Les synergies créées entre l’intelligence artificielle et la robotique sont sur le point de transformer de nombreux pans de l’économie. Comment les investisseurs peuvent-ils adapter leur stratégie d'investissement à long terme en prévision de ces changements structurels?

Par Charles-Henry Monchau, CFA, CMT, CAIA – CIO de FlowBank

 

Qu’est-ce que l’automatisation intelligente?

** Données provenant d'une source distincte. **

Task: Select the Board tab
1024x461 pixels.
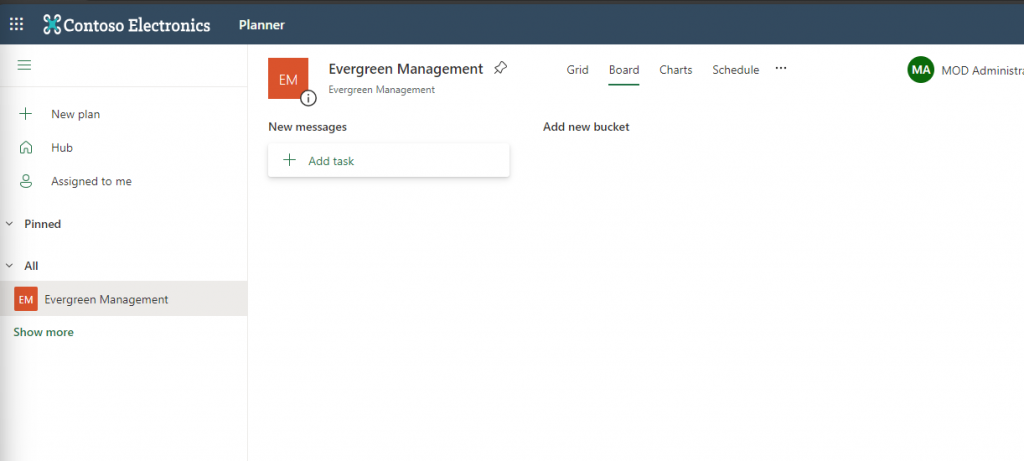Action: [623, 70]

L’automatisation intelligente (AI) désigne la synergie entre l’automatisation des processus par la robotique (RPA) et de l’intelligence artificielle (IA), qui, ensemble, permettent de créer une méthode de production plus efficace. Les ordinateurs deviennent d’année en année de plus en plus puissants. D’ailleurs, ils ont déjà dépassé les humains pour des tâches programmables très spécifiques. Les processus fixes et répétitifs observés dans la production en usine sont quant à eux destinés à être automatisés à temps plein, ce qui a d’ailleurs soulevé d’importantes préoccupations concernant le marché du travail.

 

L’économie de l’automatisation

L’automatisation a un effet important sur le travail et la productivité. La première phase d’automatisation remonte à l’époque de l’industrie artisanale. Ces métiers étaient très peu automatisés, ce qui impliquait un besoin élevé en main d’œuvre et de faibles volumes de production.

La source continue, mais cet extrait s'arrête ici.